Stocker: Vladimir Putin should not be admired


Alexi Stocker, Columnist

In 2014, Forbes named Russian President Vladimir Putin the most powerful man in the world for the second year in a row. According to Forbes, “powerful” refers to one’s ability to wield “hard power,” the kind “that shapes and bends the world, and moves people, markets, armies and minds.” Although I disagree with Forbes regarding Putin’s ability to move markets, considering the Russian economy’s fragile state, one thing is certain: Putin, through the self-image he has so deftly crafted over the past decade and a half since he took power in 1999, moves minds.

Putin is popular at home in Russia. Many Russians credit him with bringing Russia stability in the early 2000s following political, social and economic turmoil in the 1990s. Moreover, the Russian people feel he has stood up to the U.S. and restored Russian military might. Above all else, Putin follows in the “strong man” tradition of Russia’s most effective leaders. The Russian president’s love of hyper-masculine activities —– horseback riding, hunting, snowmobile riding, hang-gliding, submarine diving and judo, to name a few —– has established him as an exceptionally “manly” world leader.   
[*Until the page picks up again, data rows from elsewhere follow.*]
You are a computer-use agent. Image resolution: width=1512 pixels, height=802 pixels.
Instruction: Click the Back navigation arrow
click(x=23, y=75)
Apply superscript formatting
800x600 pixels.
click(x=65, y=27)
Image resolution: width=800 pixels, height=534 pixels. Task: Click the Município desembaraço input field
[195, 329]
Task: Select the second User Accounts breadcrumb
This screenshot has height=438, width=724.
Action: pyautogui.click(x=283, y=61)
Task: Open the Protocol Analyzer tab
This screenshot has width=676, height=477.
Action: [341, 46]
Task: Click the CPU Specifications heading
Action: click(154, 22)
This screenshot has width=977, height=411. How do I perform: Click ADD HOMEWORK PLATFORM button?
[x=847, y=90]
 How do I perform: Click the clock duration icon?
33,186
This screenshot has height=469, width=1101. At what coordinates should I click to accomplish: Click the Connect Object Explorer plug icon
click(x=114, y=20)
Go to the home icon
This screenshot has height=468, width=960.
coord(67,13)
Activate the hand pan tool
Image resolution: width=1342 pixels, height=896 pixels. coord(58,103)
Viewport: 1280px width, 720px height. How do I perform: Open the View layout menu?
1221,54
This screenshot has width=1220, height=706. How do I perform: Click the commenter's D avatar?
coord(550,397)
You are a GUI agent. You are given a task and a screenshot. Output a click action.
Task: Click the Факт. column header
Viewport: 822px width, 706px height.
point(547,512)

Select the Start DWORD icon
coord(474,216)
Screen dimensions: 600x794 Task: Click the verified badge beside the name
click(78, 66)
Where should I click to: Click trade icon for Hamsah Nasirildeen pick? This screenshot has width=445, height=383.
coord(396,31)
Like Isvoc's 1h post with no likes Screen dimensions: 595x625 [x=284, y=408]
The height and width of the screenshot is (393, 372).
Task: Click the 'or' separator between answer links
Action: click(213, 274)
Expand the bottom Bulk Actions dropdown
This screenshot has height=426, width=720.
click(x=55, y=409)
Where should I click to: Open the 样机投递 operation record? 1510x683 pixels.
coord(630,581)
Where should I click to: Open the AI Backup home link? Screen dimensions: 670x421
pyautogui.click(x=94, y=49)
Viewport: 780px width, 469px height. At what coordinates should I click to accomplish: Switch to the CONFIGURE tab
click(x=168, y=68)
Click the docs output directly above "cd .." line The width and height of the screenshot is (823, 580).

Although Putin’s popularity in Russia is completely understandable, he has also gained a following in an unlikely place: the United States. Putin, the leader of the United States’ main “geopolitical foe” (to quote Mitt Romney), is revered by a large number of Americans, especially conservatives. The Washington Post catalogued more than 900 comments to a piece it ran on the Russian president, most of them stunningly pro-Putin and scornful of U.S. President Barack Obama. A sampling reveals a number of disturbing trends. Commenters referred to Putin as a “man’s man,” a “real professional,” and “highly intelligent.” Disparaging President Obama, many commenters declared Putin a superior leader in “every way,” sometimes expressing longing for the Russian president to take the place of our current commander in chief.

American politicians, pundits and celebrities sometimes praise Putin. In 2014, following Russia’s invasion of Crimea, conservative politicians gushed with admiration for Putin: Former Mayor Rudy Giuliani called Putin “a real leader,” and former Gov. Sarah Palin praised his masculine pastimes. Fox News analysts and hosts praised Putin’s leadership capabilities while belittling President Obama. Following Russia’s commencement of airstrikes in Syria, conservative pundits applauded Putin’s ability to “outmaneuver” the Obama administration in Syria.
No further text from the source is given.